* _SELECTED TEXT_:
---------------

3.2 Infectious Disease Mortality by Cancer Subtypes

A total of 15,028 IDM was identified among all patients, giving an IDM rate of 401.31/100,000 PY. Of all IDM, 6739 (44.8%) were other infections and parasitic diseases including HIV with an IDM rate of 179.96/100,000 PY, followed by pneumonia and influenza (4733; 31.5%; IDM rate, 126.39/100,000 PY), and septicemia (3489; 23.2%; IDM rate, 97.13/100,000 PY). Among all cancer subtypes, MDS had the highest IDM rate of 987.29/100,000 PY, followed by AML (IDM rate, 556.84/100,000 PY) and NHL (IDM rate, 463.18/100,000 PY), while ALL had the lowest IDM rate of 133.99/100,000 PY followed by HL (IDM rate, 196.39/100,000 PY) and CML (IDM rate, 243.56/100,000 PY). The SMRs for all patients was 3.34 compared with the general US population, and the elevated risk of IDM continued through the follow-up period. When considering cancer subtypes, the risk of IDM was greater than that of the general US population across all cancer subtypes. ALL had the highest SMRs of 14.95, followed by AML (SMRs, 10.08) and HL (SMRs, 6.18), while CLL had the lowest SMRs of 1.76, followed by MPN (SMRs, 2.13) and CML (SMRs, 2.70). The SMRs and IDM rates of different cancer subtypes according to different infectious diseases are seen in Figure 1.

Details are in the caption following the image
Standardized mortality ratios (SMRs) and infectious diseases mortality (IDM) rates per 100,000 person-years according to cancer subtypes by infectious disease types. (Estimates of SMRs, IDM rates and all confidence intervals of SMRs can be found at corresponding supplementary table). X ax denotes the infectious disease types. Y ax denotes SMRs (A) and IDM rates (B) by infectious disease types. Color code denotes different cancer subtypes.

3.3 Infectious Disease Mortality by Period of Diagnosis and Age at Diagnosis

For all patients, IDM rates showed a slow downward trend over the period of diagnosis. Patients diagnosed in 2014–2017 had the lowest IDM rate of 447.86/100,000 PY. The SMRs remained relatively stable over the period of diagnosis. We also observed a similar trend in patients with HL or NHL. For other cancer subtypes, the IDM rates and SMRs remained relatively stable over the period of diagnosis (Figure 2) When considering age at diagnosis, IDM rates increased with age, while SMRs decreased with age. Patients ≥ 80 years had the highest IDM rate of 1016.13/100,000 PY and the lowest SMRs of 1.78. The similar trend of IDM and SMRs with age at diagnosis was also observed in all cancer subtypes (Figure 3).

Details are in the caption following the image
Standardized mortality ratios (SMRs) and infectious disease mortality (IDM) rates per 100,000 person-years according to cancer subtypes by period of diagnosis. (Estimates of SMRs, IDM rates and all confidence intervals of SMRs can be found at corresponding supplementary table). X ax denotes the period of diagnosis. Y ax denotes SMRs (A) and IDM rates (B) by different periods of diagnosis. Color code denotes different cancer subtypes.

---------------

* _EXERCISE 1_:
In the mortality excerpt, which cancer subtype had the highest IDM rate, and what was that rate?
* _EXERCISE 2_:
Write out the part of the mortality excerpt starting at "3.3 Infectious Disease" and ending at "cancer subtypes (Figure 3).".
* _EXERCISE 3_:
Do these statements agree with the mortality excerpt? For each, answer yes or no and quote the deciding words. (a) CLL had the lowest SMRs of all cancer subtypes. (b) SMRs rose as age at diagnosis increased. (c) Pneumonia and influenza made up the largest share of all IDM.
The items after this come from a separate source.

* _RECORD EXCERPTS_:
---------------

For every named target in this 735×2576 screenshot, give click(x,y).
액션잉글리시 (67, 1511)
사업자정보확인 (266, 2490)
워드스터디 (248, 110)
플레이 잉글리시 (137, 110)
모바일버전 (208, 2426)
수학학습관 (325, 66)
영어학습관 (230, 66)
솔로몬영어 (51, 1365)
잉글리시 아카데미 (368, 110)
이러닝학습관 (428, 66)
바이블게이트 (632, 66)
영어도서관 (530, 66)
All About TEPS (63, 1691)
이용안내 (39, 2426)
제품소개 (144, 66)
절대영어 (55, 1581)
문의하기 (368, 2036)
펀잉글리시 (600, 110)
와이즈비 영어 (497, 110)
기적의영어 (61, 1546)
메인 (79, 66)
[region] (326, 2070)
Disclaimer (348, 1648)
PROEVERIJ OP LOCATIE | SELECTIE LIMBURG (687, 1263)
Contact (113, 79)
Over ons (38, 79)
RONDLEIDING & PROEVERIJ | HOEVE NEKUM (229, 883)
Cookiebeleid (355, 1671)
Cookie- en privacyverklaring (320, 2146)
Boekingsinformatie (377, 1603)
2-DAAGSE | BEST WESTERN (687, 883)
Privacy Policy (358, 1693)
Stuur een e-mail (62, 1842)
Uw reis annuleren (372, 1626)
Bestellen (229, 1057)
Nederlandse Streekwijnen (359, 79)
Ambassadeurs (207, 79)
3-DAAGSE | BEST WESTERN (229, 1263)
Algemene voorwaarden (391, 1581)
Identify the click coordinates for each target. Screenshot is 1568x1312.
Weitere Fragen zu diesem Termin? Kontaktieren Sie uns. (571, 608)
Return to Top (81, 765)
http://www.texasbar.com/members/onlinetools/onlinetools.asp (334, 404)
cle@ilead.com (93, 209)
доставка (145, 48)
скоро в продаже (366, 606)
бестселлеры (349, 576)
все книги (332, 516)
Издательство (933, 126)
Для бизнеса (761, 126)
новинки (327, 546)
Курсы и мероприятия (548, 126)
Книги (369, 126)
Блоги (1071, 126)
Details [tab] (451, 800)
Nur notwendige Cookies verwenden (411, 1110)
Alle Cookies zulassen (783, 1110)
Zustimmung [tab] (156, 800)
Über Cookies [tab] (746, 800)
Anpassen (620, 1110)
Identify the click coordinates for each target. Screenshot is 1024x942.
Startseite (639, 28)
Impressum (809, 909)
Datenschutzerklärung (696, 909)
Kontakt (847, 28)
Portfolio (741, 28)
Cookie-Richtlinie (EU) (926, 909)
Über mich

---------------

* _YOUR SOLUTION 1_:
MDS, with an IDM rate of 987.29/100,000 PY.

* _YOUR SOLUTION 2_:
3.3 Infectious Disease Mortality by Period of Diagnosis and Age at Diagnosis

For all patients, IDM rates showed a slow downward trend over the period of diagnosis. Patients diagnosed in 2014–2017 had the lowest IDM rate of 447.86/100,000 PY. The SMRs remained relatively stable over the period of diagnosis. We also observed a similar trend in patients with HL or NHL. For other cancer subtypes, the IDM rates and SMRs remained relatively stable over the period of diagnosis (Figure 2) When considering age at diagnosis, IDM rates increased with age, while SMRs decreased with age. Patients ≥ 80 years had the highest IDM rate of 1016.13/100,000 PY and the lowest SMRs of 1.78. The similar trend of IDM and SMRs with age at diagnosis was also observed in all cancer subtypes (Figure 3).

* _YOUR SOLUTION 3_:
(a) Yes: "CLL had the lowest SMRs of 1.76"
(b) No: "IDM rates increased with age, while SMRs decreased with age"
(c) No: "Of all IDM, 6739 (44.8%) were other infections and parasitic diseases including HIV"